Give the lines below again, swapping "Textiel" for "Textile" and keeping everything else the same. Leave the pictures out.

# # # # #

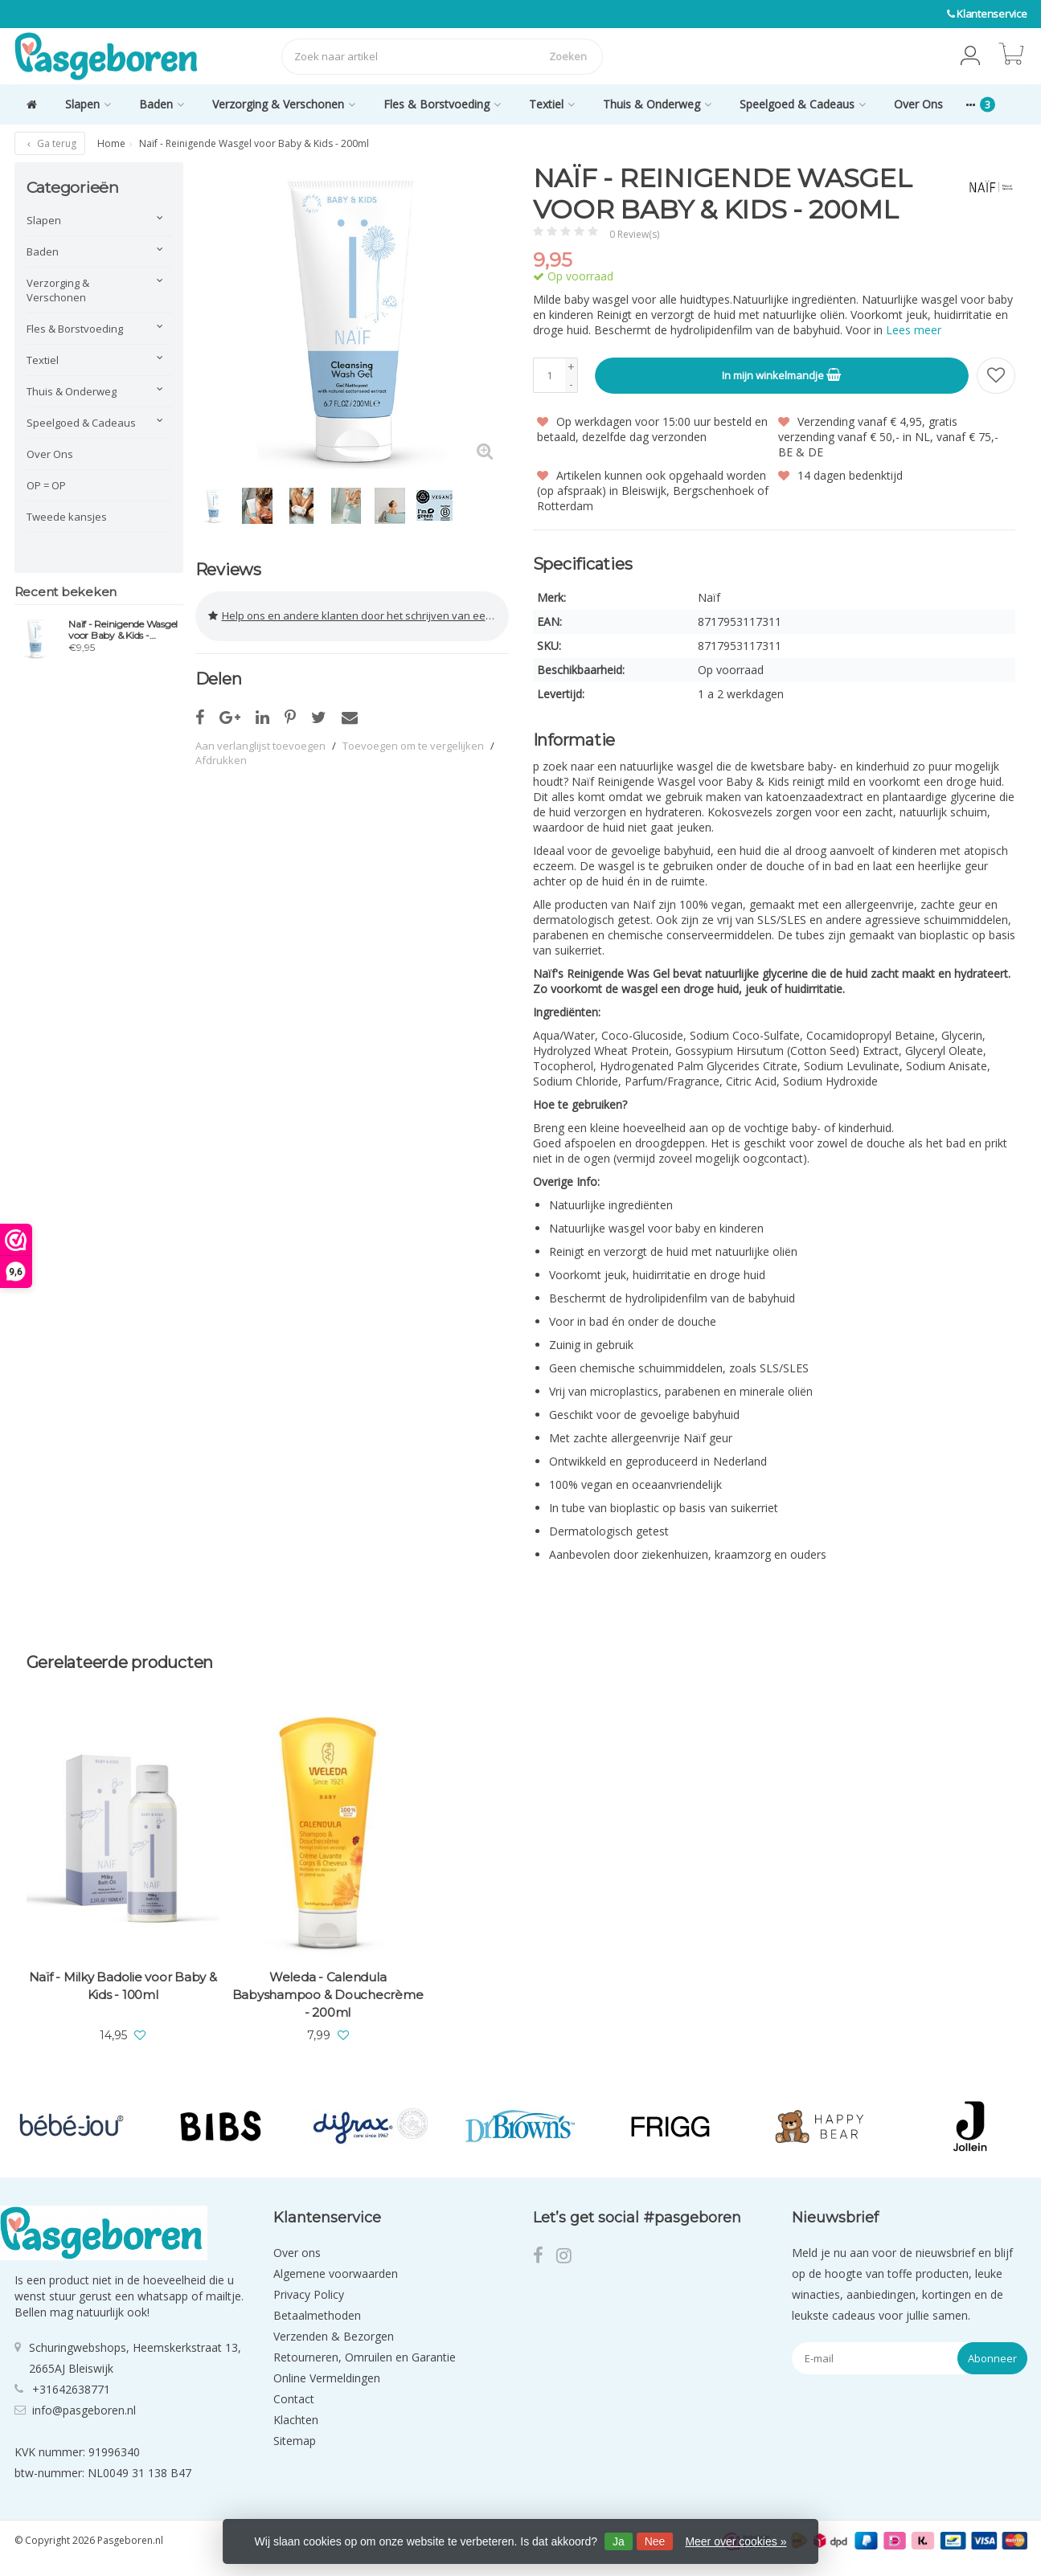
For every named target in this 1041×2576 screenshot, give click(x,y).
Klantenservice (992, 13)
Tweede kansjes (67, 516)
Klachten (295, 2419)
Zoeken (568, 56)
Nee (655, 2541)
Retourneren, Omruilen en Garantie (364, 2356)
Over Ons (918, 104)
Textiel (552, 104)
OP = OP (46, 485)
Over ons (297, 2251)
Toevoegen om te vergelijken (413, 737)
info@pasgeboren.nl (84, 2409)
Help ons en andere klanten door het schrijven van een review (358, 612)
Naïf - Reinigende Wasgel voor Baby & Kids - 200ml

# # # # #

RESULT FOR THIS EXERCISE:
For every named target in this 1041×2576 screenshot, give click(x,y).
Klantenservice (992, 13)
Tweede kansjes (67, 516)
Klachten (295, 2419)
Zoeken (568, 56)
Nee (655, 2541)
Retourneren, Omruilen en Garantie (364, 2356)
Over Ons (918, 104)
Textile (552, 104)
OP = OP (46, 485)
Over ons (297, 2251)
Toevoegen om te vergelijken (413, 737)
info@pasgeboren.nl (84, 2409)
Help ons en andere klanten door het schrijven van een review (358, 612)
Naïf - Reinigende Wasgel voor Baby & Kids - 200ml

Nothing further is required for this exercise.